You are given a string S, consisting of only '(' and ')' characters. You need to find the length of the longest substring which is a regular bracket sequence and also find the count of such substrings with the same length.
A bracket sequence is called regular, if parenthesis in the given expression is balanced. For example '()()', '(())' are the regular string but '((()' is not a regular parenthesis string. If no such substring exists, print "0 1" (without quotes).
Input format :
The first line of input contains an integer ‘T’, which denotes the number of test cases. Then each test case follows. Each line of the test case contains a string having characters ‘(‘ or ‘)’ in it.
Output format :
For each test case print, 2 space-separated integers representing the length of the longest substring with regular bracket sequence and the number of such substrings present in the input string.
Update the length of the longest regular bracket substring in the variable ‘length’ and store the count of such substring in variable ‘count’ passed as parameters in the given function.
1 <= T <= 5 1 <= N <= 10 ^ 4 Time Limit : 1 sec.
You don’t need to print anything, it has already been taken care of. Just implement the given function.
The idea is to store the indices of the opening and closing brackets of the regular expression and then to count the length of the longest regular parentheses subsequence in the given string along with the count of such regular parentheses subsequence having the same length.
- First of all, for each closing bracket in our string let's define 2 values:
- opening[j] = position of corresponding open bracket, or INT_MAX if the closing bracket doesn't belong to any regular bracket sequence.
- closing[j] = position of earliest balanced opening bracket, such that substring of ‘inputString[closing[j], j]’ is a regular bracket sequence. Let's consider closing[j] to be INT_MAX if the closing bracket doesn't belong to any regular bracket sequence.
- ‘closing[j]’ defines the beginning position of the longest regular bracket sequence, which will end in position j.

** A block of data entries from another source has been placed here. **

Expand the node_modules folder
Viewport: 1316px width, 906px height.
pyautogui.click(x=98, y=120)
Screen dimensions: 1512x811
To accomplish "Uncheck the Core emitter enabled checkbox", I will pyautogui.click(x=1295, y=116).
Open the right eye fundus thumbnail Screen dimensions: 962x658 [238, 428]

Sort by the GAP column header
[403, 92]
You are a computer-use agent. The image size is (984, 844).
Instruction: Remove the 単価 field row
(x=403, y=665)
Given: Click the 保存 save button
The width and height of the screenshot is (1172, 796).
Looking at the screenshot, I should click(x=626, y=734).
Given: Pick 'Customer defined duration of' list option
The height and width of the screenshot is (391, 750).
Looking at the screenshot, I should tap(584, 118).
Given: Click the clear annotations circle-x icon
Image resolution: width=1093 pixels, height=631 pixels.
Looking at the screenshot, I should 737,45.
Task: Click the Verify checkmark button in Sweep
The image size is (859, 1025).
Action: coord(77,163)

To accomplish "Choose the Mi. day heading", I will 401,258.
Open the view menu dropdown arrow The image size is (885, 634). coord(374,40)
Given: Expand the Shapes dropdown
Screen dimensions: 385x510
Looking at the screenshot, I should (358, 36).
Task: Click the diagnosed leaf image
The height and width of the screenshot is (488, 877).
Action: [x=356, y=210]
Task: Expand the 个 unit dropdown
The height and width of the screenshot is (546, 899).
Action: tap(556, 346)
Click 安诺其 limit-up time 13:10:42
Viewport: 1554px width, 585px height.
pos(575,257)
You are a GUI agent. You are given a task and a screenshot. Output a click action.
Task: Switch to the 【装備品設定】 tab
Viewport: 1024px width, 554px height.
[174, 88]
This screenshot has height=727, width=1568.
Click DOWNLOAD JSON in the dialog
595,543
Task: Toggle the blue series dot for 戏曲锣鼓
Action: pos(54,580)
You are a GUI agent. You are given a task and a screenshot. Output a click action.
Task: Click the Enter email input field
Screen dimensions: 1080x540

- Both ‘opening[j’] and closing[j] can be found with the following algorithm, which uses the stack.
- Iterate through the characters of the string.
- If the current character is an opening bracket, put its index into the stack.
- If the current character is a closing bracket, there are 2 subcases:
- Stack is empty - this means that the current closing bracket doesn't have a corresponding open one. Hence, both opening[j] and closing[j] are equal to INT_MAX.
- If the Stack is not empty - we will have the position of the corresponding open bracket on the top of the stack - put it to ‘opening[j]’ and remove this position from the stack.
- Now ‘closing[j]’ is equal to either opening[j] or there can be a better value for closing[j] (some earlier continuous balance). It will be the position opening[j] - 1. If there is a closing bracket at this position, and closing[opening[j] - 1] is not INT_MAX, then we have 2 regular bracket sequences inputstring(closing[opening[j] - 1] to opening[j] - 1) + inputstring(opening[j], j), which can be concatenated into one larger regular bracket sequence. so we put closing[j] to be closing[opening[j] - 1] for this case.